# Melys at 14 weeks



## Seren (Apr 22, 2005)

Heres some pics of Mel taken on the beach across the road from my house last night.


----------



## Seren (Apr 22, 2005)

More


----------



## JOLIE'SMOM (Jul 15, 2005)

Pretty baby! Pretty background too! What kind of harness i that? Where do you get one? Jolie is so small now, but i will be needing things like that soon!


----------



## carmella chihuahua (May 16, 2005)

hi,your baby is beautiful!and very good photographs!artistic!my coco has the exact same harness!i luv it!i real attenchion grabber!


----------



## chihuahua-lady (Apr 13, 2005)

awwww seren she looks sooooo sweet to cute any pics of her in her sweater!hint hint lol but seriously she looks great


----------



## Seren (Apr 22, 2005)

Thanks i was so please with the pics  
Jolies mum the harness is from ebay and can be made very small. :wink:


----------



## luv4mygirls (Feb 20, 2005)

the first and third pic is like a postcard! very nice!


----------



## Seren (Apr 22, 2005)

Hi Vicki!
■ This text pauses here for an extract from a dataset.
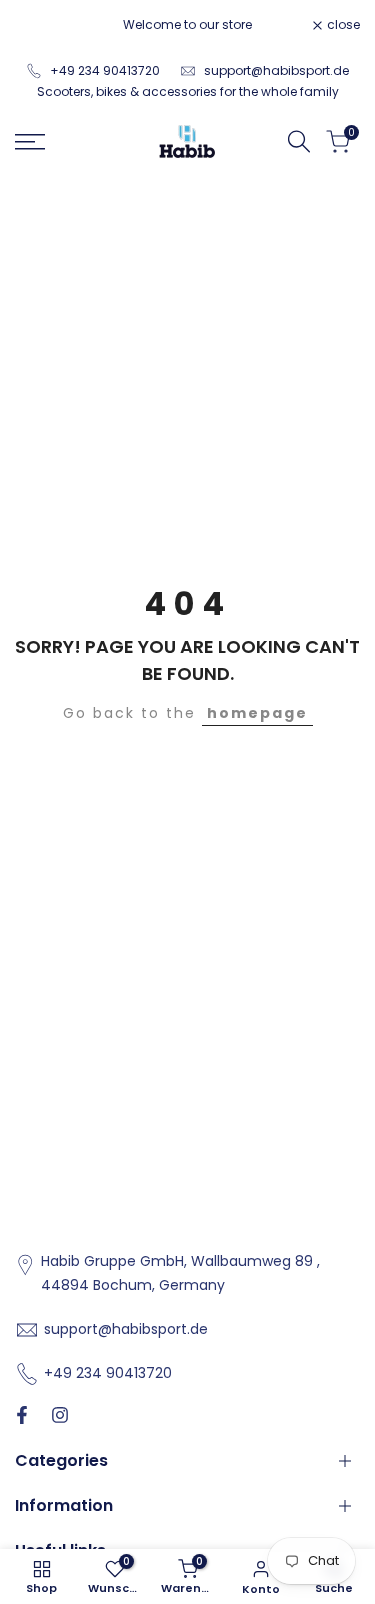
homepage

Ill get my bf to take Mels pic wearing the pink top, when i see him next .... hes the photographer - not me :shock: :lol:


----------



## mychisangel (May 6, 2005)

What fabulous photos and she is adorably beautiful.


----------



## Boogaloo (Mar 27, 2004)

Mel is beautiful - love the coloring!


----------



## MYCHIBABY (Apr 26, 2005)

What a cutie. Great pics.


----------



## Rachael Polachek (Feb 19, 2005)

Awesome pics! What a perfect little angel she is. Breathtaking.


----------



## nabi (Nov 25, 2004)

Beautiful little girl in a beautiful setting !


----------



## Jayne (Jul 8, 2005)

Wat a little sweetie , really gorgeous pics x

:wave:


----------



## Seren (Apr 22, 2005)

Awww thank you all! She really is a little love and so good!


----------



## nikki&paris (May 30, 2005)

WOW! :shock: Those photos are amazing. Beautiful!!


----------



## SC (Oct 15, 2004)

She is beautiful and so is the setting!


----------



## fizzy n kirbys mum (Jan 17, 2005)

so sweet , she is just a little angel


----------



## sullysmum (Mar 6, 2004)

Shes beautiful!! The harness looks great too.Have you taken her out in the kittiwalker yet and has Tina seen her pictures yet?


----------



## Seren (Apr 22, 2005)

Yes shes been out to town in it and got loads of attention :lol:  Sending Tina the pics later :wink:


----------



## sullysmum (Mar 6, 2004)

And we dont get pictures of your outing in the kw,aaarrrgghhhhhhhh


----------



## stefanie_farrell (Jan 11, 2005)

wow mels a star... look at her shes so elegant..
xxxxxx


----------



## Gadget's Mom (Jan 14, 2005)

Mel is beautiful


----------



## xfayex (Apr 4, 2005)

the surroundings are wonderful - fantastic pictures! gorgeous little puppy! pretty harness too!


----------



## KJsChihuahuas (Jan 6, 2005)

great pictures!!! She is beautiful!!!


----------



## luvmydogs (May 13, 2005)

Mel is adorable. I loved the pics. Keep them coming.

Leslie


----------



## CooperChi (Dec 16, 2004)

THose pictures are beautiful! What a cute puppy!!


----------



## OzzyAndLilysMom (Mar 9, 2004)

oh wow those pics are amazing and you have a cute model


----------



## 8batch (Mar 11, 2005)

Those pics are soo beautiful. She is and excellent model and background not so bad either. Beautiful pics.


----------



## ilovesadie (Jun 1, 2004)

Mel is just gorgeous! She looks like a beach model. How cute!


----------



## sadiesma (Oct 13, 2004)

what a perfect princess! love the harness!


----------



## Roie (Jul 19, 2005)

aww i love her she is very cute!


----------



## xx-nathalie-xx (Jan 10, 2005)

what a darling :shock: i have that harness too in pink and blue :wink: it's so cute

kisses nat


----------



## Auggies Mom (Jun 9, 2004)

She is precious and as everyone as said the pics are beautiful


----------